Spotting influencers and VIPs in LinkedIn with PowerShell – Part 2: “The Dark Side”

What we have seen on our previous post may seem interesting and powerful. Essentially, what we are doing is opening the door to creating local datasets with personally identifiable information coming from our Social Networks. That's a pretty big deal. Therefore, there are a couple of things that we need to understand before going forward.

Privacy, Law and Ethics

Usually, on Digital Media, whenever you can access some information is because you have rights and permissions to do so. However, I would like you to consider the difference between “can” and “should”. Now, you have the chance to “download” datasets to your PC. That's a substantial difference from when data lives fully on the server. Now you are hosting an instance of that data and therefore you are legally bound by law to those jurisdictions applicable to you.

Bare in mind that regulatory bodies may require that you apply high levels of protection and security to datasets containing personally identifiable information about religion, race, sex orientation, or any sort of affiliation. This could very well be the case of your dataset. However, even if this is not the case, you can't be sure whether the ones you are going to deal with tomorrow will put you in such a situation. Therefore, it is a very good idea to verify that you are working in a truly secure environment.

Having said that, let's take our thoughts a little bit further. Law and Regulations will define a set of boundaries. Unfortunately, just because something is “legal”, it doesn't mean that it is “right”. Isn't it? This is the field of values and ethics. This is an area where different people actually have different points of view and where heated debates can take place. Yes, of course, I have my own positions about these issues. However, this time, I would just like to pinpoint the problem and suggest tools that could be helpful managing these situations.

Let's face it. You might very well find yourself behaving like “your own NSA”. Maybe because you “need” it, but mostly because you “can”. Let's see some examples to make it clear what I mean by this:

you might build “personal profiles” that last for as long as you decide.
you might store “historical records” about topics, people or communities.
you might share, transfer or trade (let's ignore legal implications for now) those datasets with third parties in your organization or, eventually, with partners of some kind.
not to mention that all this can happen without any independent oversight …

Yes, most of the times all these activities will be guided by “good faith” and conducted by well meant people … But, what if someone changes his mind? What if goals and intentions suddenly change? Things can get messy very very quickly … I think that you can see where we are going.

As usual, technology challenges the “status quo” by exposing us to unexpected situations. This time is no difference. Therefore, it is extremely important that you define policies for all the information states and operations (Retention, Confidentiality, Integrity, Transfer, Query, Access, etc.) and establish processes and procedures to make them effective.

▸ **Prompt 1**: In the post on the dark side of LinkedIn data collection, which kinds of personally identifiable information may regulators require high protection for?
▸ **Prompt 2**: Summarize the post on the dark side of LinkedIn data collection in two sentences.

▸ **Given material**:

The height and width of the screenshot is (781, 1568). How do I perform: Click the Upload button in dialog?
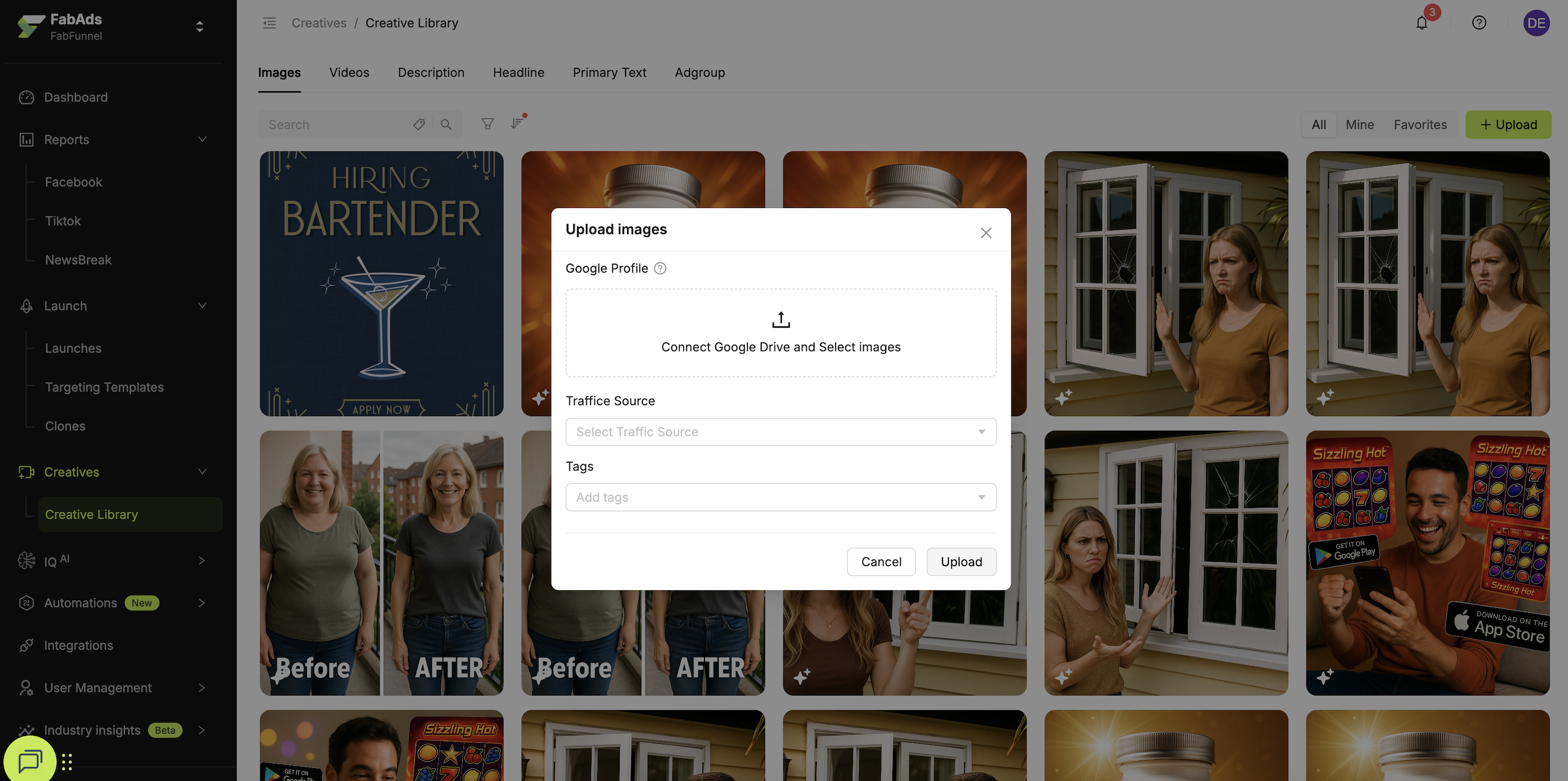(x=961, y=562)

▸ **Written solution 1**: Information about religion, race, sex orientation, or any sort of affiliation.

▸ **Written solution 2**: Downloading personally identifiable data from social networks to your own PC makes you bound by the laws that apply to you, and regulators may demand high protection for such data, so you should verify that your environment is truly secure. Because something legal is not necessarily right, and such datasets could be kept, stored, or shared without independent oversight, you should define policies for all information states and operations and establish processes to make them effective.